Blatter mischt sich in Terminplanung für 2022 ein
Kein WM-Finale kurz vor Heiligabend

Joseph Blatter und die WM 2022 in Katar: Jetzt mischt sich der Fifa-Boss in die Terminvorstellungen mit ein. Bild: dpa
Fifa-Präsident Joseph Blatter hat sich in die Termindebatte um die Fußball-WM 2022 in Katar eingemischt und sich gegen ein Finale nur einen Tag vor Heiligabend ausgesprochen. Das Endspiel des umstrittenen Winterturniers müsse spätestens am 18. Dezember stattfinden, sagte der Weltverbandschef am Freitag in Belfast. Nach der umstrittenen Entscheidung der Fifa-Task-Force für eine WM im November und Dezember hatte Generalsekretär Jérôme Valcke den 23. Dezember als mögliches Endspieldatum genannt. Dieser Tag werde von den Kontinentalverbänden bevorzugt, hieß es noch am Mittwoch bei einer Sitzung der WM-Organisatoren in Doha.

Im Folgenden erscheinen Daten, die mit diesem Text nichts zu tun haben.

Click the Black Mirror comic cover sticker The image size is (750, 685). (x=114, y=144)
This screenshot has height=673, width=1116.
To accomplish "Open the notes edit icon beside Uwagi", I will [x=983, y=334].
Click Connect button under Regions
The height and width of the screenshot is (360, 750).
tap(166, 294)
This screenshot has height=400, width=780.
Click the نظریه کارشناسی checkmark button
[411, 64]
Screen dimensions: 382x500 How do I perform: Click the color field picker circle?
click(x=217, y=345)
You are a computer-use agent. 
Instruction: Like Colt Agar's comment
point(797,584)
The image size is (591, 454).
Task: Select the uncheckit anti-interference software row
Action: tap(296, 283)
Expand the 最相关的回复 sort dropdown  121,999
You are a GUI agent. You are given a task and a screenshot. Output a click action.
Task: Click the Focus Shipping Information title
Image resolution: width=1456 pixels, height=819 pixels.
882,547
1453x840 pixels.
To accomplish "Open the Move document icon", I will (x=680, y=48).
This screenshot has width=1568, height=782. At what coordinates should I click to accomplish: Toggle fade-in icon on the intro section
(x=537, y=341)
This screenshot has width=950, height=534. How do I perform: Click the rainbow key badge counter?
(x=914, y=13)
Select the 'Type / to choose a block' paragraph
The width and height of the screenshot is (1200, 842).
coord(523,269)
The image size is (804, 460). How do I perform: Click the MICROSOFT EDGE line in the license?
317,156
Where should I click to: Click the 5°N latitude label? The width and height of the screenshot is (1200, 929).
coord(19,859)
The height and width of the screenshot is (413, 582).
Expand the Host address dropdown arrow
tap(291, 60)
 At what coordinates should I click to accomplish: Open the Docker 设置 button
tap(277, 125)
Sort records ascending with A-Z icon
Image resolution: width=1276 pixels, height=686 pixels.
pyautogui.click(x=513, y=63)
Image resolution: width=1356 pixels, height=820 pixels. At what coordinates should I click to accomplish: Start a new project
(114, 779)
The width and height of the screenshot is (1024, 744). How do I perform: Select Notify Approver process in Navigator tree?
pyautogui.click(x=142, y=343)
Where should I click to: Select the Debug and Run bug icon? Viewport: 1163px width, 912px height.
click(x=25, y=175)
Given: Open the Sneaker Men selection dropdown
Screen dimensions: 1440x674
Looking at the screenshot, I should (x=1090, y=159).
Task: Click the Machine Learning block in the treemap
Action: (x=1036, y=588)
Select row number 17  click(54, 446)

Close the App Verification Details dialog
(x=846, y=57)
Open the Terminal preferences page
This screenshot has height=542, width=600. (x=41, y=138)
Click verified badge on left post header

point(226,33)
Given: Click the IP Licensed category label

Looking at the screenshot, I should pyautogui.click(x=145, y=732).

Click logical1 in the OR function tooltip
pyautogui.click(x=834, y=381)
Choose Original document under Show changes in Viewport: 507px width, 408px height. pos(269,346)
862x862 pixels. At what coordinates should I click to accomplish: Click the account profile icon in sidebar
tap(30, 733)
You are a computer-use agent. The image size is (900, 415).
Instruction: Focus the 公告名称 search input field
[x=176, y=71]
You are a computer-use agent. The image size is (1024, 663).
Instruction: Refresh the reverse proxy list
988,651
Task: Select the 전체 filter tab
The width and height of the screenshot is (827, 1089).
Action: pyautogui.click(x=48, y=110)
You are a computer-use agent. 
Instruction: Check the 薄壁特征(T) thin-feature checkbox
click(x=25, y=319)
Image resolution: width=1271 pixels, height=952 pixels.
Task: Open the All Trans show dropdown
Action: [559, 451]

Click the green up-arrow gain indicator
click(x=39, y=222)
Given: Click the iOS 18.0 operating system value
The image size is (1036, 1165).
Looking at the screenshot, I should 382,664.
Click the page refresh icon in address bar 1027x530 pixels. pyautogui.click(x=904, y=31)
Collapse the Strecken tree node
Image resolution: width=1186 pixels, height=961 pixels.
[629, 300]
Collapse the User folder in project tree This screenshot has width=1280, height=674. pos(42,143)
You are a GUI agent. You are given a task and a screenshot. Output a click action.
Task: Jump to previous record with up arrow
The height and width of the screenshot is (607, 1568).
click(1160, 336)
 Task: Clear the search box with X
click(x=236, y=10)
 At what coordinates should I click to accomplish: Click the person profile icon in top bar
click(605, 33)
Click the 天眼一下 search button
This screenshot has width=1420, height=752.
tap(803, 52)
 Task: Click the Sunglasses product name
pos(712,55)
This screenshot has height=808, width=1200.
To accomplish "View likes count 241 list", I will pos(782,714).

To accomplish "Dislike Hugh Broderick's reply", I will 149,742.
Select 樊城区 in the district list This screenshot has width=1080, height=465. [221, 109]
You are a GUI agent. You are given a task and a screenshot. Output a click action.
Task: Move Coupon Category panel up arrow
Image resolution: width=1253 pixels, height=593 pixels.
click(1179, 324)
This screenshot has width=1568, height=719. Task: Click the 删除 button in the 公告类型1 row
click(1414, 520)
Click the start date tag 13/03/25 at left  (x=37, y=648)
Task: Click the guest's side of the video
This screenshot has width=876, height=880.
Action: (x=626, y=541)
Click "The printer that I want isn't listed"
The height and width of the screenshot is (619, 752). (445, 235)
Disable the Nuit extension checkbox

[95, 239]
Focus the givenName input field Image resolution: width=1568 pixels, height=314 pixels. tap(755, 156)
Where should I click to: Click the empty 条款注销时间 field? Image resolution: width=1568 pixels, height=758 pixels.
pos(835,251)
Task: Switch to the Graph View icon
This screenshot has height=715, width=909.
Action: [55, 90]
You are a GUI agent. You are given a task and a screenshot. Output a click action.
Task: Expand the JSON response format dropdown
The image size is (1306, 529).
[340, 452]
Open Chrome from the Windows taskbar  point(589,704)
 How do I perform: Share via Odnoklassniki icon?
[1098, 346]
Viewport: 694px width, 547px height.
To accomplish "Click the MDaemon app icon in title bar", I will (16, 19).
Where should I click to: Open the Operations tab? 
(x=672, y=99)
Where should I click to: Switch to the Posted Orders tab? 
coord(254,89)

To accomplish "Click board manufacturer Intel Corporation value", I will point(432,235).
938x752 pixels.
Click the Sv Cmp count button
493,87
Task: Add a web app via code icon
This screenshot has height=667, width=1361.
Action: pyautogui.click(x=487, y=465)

Nun meldete sich erstmals nach dem harsch kritisierten Wintervotum Blatter selbst zu Wort. "Am 23. sicher nicht. Wir müssen am 18. aufhören", sagte Blatter bei seiner Ankunft für die Sitzung des International Football Association Board in Nordirland. Mit diesem Plädoyer für das Finale am 18. Dezember - dem Nationalfeiertag in Katar - kommt Blatter auch der englischen Premier League als größtem Kritiker entgegen, die dann an ihrem traditionellen Spieltag am 26. Dezember festhalten könnte.

Start am 21. November?

Da die WM laut Valcke in jedem Fall verkürzt werden soll, um die Konsequenzen für die europäischen Top-Ligen zu verringern, müsste das Turnier bei einem Finale am 18. Dezember wohl am 21. November beginnen. Der genaue Terminrahmen soll vom Fifa-Exekutivkomitee beschlossen werden.